#### [Problem description]
Put the entries between the lines holding "Services [button] (1234, 88)" and "buccaneers (109, 2307)", inclusive, into a Markdown table with the columns Row and Entry. Number each row and skip any blank lines.

#### [Material]
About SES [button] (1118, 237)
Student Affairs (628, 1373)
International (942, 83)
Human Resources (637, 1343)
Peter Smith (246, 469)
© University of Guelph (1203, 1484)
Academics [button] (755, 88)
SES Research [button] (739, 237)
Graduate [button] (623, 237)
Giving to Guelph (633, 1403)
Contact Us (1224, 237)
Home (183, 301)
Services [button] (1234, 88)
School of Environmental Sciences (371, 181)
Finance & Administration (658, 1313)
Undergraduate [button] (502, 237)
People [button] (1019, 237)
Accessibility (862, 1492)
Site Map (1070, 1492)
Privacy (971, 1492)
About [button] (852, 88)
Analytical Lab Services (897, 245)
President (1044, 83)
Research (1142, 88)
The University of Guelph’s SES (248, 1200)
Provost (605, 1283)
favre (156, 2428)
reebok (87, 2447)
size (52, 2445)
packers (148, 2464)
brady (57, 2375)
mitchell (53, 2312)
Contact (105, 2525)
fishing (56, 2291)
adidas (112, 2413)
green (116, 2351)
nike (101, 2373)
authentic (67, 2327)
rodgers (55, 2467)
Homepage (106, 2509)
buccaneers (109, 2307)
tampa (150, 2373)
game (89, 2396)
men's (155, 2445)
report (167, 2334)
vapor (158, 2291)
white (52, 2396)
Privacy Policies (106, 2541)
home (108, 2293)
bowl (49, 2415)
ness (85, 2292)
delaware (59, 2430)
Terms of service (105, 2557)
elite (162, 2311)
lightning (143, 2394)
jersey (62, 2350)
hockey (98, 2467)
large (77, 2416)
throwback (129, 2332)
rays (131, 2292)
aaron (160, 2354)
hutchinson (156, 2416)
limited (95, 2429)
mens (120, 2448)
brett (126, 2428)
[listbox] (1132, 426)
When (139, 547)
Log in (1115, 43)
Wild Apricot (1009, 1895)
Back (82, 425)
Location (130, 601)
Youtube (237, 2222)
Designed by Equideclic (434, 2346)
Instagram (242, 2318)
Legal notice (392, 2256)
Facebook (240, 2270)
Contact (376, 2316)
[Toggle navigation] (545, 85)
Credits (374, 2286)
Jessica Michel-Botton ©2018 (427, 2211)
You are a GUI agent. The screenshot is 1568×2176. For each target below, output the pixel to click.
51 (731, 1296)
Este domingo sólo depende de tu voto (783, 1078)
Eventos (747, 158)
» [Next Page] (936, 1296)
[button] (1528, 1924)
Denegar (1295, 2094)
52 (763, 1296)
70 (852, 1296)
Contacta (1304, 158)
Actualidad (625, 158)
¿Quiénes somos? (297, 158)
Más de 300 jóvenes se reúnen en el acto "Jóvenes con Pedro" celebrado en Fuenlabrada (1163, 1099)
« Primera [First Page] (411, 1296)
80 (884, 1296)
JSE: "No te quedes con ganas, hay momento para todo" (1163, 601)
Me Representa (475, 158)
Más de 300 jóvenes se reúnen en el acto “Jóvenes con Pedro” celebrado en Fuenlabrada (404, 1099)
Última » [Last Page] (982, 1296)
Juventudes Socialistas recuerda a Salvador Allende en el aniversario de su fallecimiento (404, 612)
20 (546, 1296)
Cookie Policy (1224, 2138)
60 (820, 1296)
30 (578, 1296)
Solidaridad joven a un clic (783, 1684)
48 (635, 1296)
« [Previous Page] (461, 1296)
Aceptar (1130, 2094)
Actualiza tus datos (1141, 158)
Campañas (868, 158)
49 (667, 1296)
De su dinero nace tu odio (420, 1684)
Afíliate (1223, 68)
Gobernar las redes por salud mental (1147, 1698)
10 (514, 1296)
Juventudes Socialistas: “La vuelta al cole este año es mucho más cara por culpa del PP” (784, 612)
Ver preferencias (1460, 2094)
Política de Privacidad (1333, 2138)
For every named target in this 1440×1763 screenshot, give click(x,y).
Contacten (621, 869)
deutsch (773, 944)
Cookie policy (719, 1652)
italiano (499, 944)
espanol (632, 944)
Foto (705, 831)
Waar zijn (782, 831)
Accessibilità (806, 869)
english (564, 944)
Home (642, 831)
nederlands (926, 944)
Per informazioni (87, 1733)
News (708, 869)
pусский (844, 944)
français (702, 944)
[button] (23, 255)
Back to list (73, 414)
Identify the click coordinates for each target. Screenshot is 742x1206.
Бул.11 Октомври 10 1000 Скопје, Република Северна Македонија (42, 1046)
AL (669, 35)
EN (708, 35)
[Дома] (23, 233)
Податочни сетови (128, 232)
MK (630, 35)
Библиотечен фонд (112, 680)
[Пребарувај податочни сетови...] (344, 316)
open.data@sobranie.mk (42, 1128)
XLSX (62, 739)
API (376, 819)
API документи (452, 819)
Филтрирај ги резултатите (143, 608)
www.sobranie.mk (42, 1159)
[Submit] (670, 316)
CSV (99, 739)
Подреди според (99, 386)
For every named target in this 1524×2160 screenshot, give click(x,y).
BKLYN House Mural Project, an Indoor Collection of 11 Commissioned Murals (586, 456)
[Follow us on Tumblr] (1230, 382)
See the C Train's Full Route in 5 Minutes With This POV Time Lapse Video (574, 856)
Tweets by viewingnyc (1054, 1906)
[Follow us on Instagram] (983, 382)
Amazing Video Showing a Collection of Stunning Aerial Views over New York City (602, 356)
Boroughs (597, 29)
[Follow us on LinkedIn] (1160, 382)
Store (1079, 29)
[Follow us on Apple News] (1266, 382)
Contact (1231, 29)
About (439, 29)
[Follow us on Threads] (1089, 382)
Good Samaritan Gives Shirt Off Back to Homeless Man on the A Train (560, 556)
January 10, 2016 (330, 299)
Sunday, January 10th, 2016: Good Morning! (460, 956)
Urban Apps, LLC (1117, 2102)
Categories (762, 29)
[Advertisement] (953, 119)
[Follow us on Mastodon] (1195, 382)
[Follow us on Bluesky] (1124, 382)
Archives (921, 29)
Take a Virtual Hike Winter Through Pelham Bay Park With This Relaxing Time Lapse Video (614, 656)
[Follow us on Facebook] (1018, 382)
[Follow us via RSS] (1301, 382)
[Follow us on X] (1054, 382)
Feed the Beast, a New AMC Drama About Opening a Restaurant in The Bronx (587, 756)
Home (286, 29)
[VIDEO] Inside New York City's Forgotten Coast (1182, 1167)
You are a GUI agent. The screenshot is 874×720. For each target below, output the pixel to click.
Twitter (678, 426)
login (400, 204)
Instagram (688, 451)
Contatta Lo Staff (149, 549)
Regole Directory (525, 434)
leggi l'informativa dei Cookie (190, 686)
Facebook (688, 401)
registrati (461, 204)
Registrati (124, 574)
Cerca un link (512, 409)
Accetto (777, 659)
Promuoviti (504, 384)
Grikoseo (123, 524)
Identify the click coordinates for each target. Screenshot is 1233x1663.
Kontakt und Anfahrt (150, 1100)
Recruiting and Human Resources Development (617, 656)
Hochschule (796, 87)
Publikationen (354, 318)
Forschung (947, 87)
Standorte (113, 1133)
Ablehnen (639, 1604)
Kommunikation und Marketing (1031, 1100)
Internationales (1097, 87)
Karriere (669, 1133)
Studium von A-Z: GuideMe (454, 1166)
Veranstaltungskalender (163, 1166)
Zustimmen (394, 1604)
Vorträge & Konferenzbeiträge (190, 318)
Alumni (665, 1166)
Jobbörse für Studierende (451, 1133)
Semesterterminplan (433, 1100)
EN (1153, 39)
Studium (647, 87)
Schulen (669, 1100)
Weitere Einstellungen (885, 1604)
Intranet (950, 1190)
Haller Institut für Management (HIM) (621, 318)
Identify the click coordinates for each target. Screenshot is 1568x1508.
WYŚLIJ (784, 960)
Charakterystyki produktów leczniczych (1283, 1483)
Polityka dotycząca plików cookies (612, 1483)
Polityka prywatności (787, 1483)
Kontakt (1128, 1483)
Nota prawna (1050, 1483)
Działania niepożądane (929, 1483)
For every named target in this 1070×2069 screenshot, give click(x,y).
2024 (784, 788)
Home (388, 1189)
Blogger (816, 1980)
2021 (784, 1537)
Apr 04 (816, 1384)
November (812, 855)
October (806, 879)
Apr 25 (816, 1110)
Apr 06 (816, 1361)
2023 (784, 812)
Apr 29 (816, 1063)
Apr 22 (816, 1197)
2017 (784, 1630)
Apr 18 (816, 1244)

#### [Answer to the problem]
| Row | Entry |
|---|---|
| 1 | Services [button] (1234, 88) |
| 2 | School of Environmental Sciences (371, 181) |
| 3 | Finance & Administration (658, 1313) |
| 4 | Undergraduate [button] (502, 237) |
| 5 | People [button] (1019, 237) |
| 6 | Accessibility (862, 1492) |
| 7 | Site Map (1070, 1492) |
| 8 | Privacy (971, 1492) |
| 9 | About [button] (852, 88) |
| 10 | Analytical Lab Services (897, 245) |
| 11 | President (1044, 83) |
| 12 | Research (1142, 88) |
| 13 | The University of Guelph’s SES (248, 1200) |
| 14 | Provost (605, 1283) |
| 15 | favre (156, 2428) |
| 16 | reebok (87, 2447) |
| 17 | size (52, 2445) |
| 18 | packers (148, 2464) |
| 19 | brady (57, 2375) |
| 20 | mitchell (53, 2312) |
| 21 | Contact (105, 2525) |
| 22 | fishing (56, 2291) |
| 23 | adidas (112, 2413) |
| 24 | green (116, 2351) |
| 25 | nike (101, 2373) |
| 26 | authentic (67, 2327) |
| 27 | rodgers (55, 2467) |
| 28 | Homepage (106, 2509) |
| 29 | buccaneers (109, 2307) |